== MATERIAL
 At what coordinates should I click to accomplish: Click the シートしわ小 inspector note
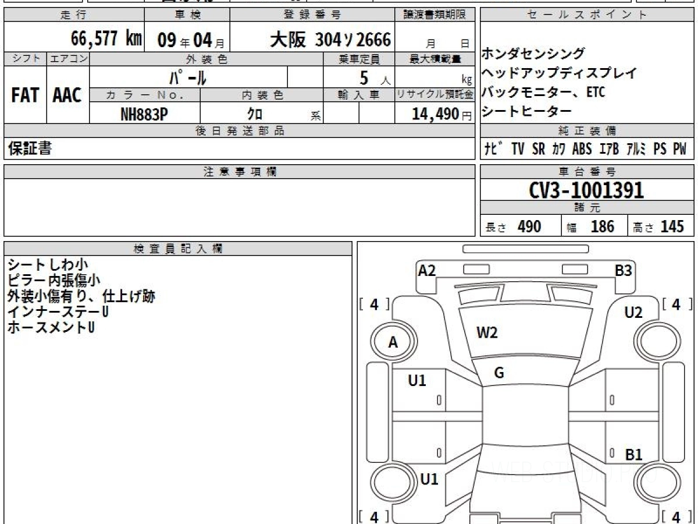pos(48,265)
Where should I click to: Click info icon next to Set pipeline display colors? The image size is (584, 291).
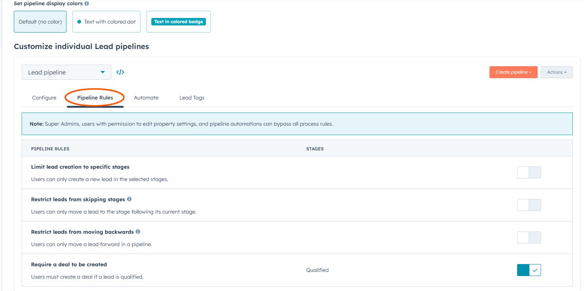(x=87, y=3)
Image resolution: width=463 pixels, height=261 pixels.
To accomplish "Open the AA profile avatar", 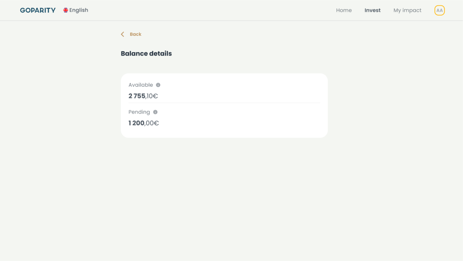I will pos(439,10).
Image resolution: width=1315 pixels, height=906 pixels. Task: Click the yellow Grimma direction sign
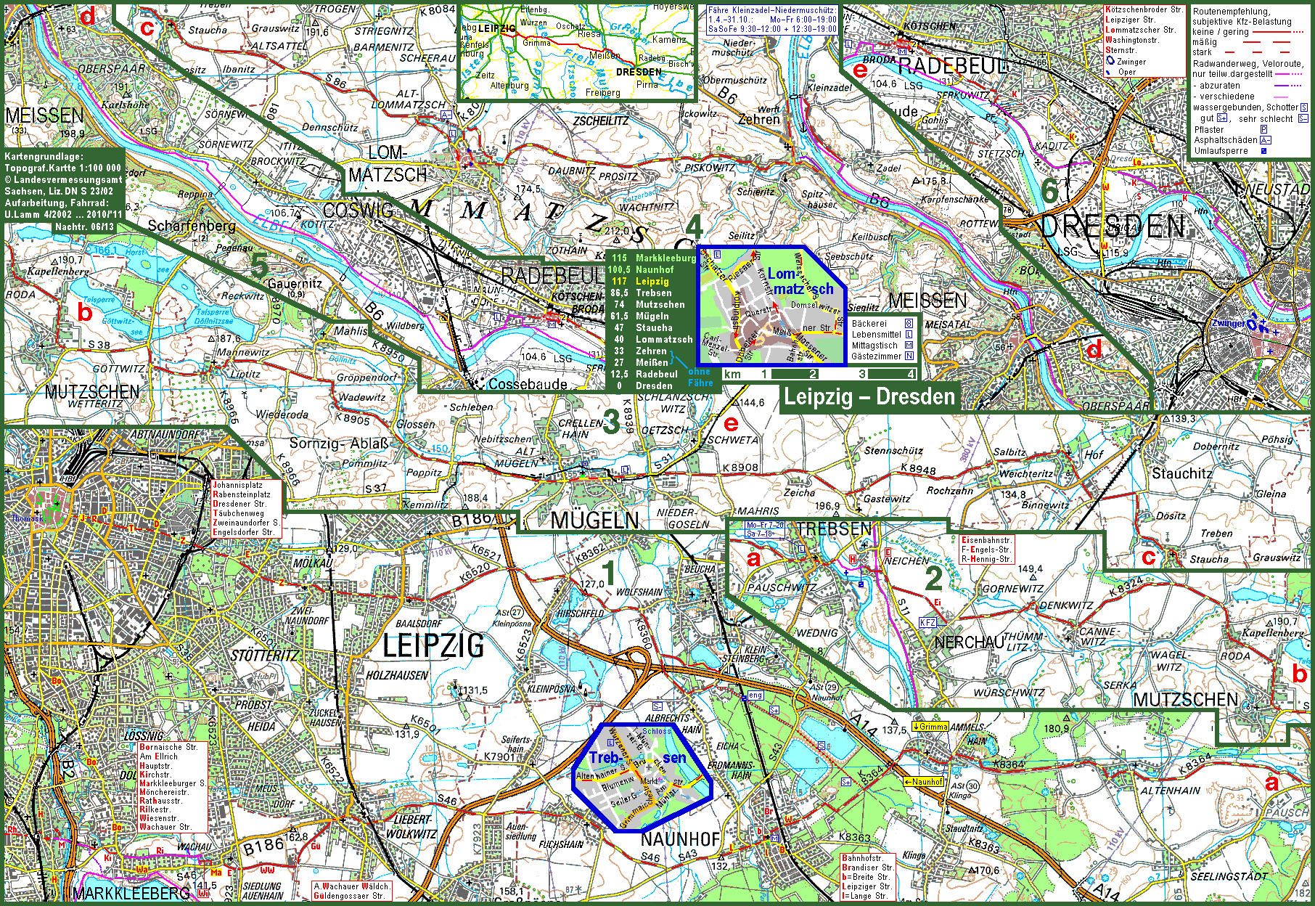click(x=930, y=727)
====
WRITTEN EXERCISE.
Put the material from the line containing "Image resolution: width=1315" through the end into a two-column CSV with the headers instruction and click_point. Give one row per instruction, wrap each field in quotation marks, replace line breaks with spaces, and leave the pictures out.

TASK SOLUTION.
instruction,click_point
"Image resolution: width=1315 pixels, height=906 pixels. Task: Click the yellow Grimma direction sign","click(x=930, y=727)"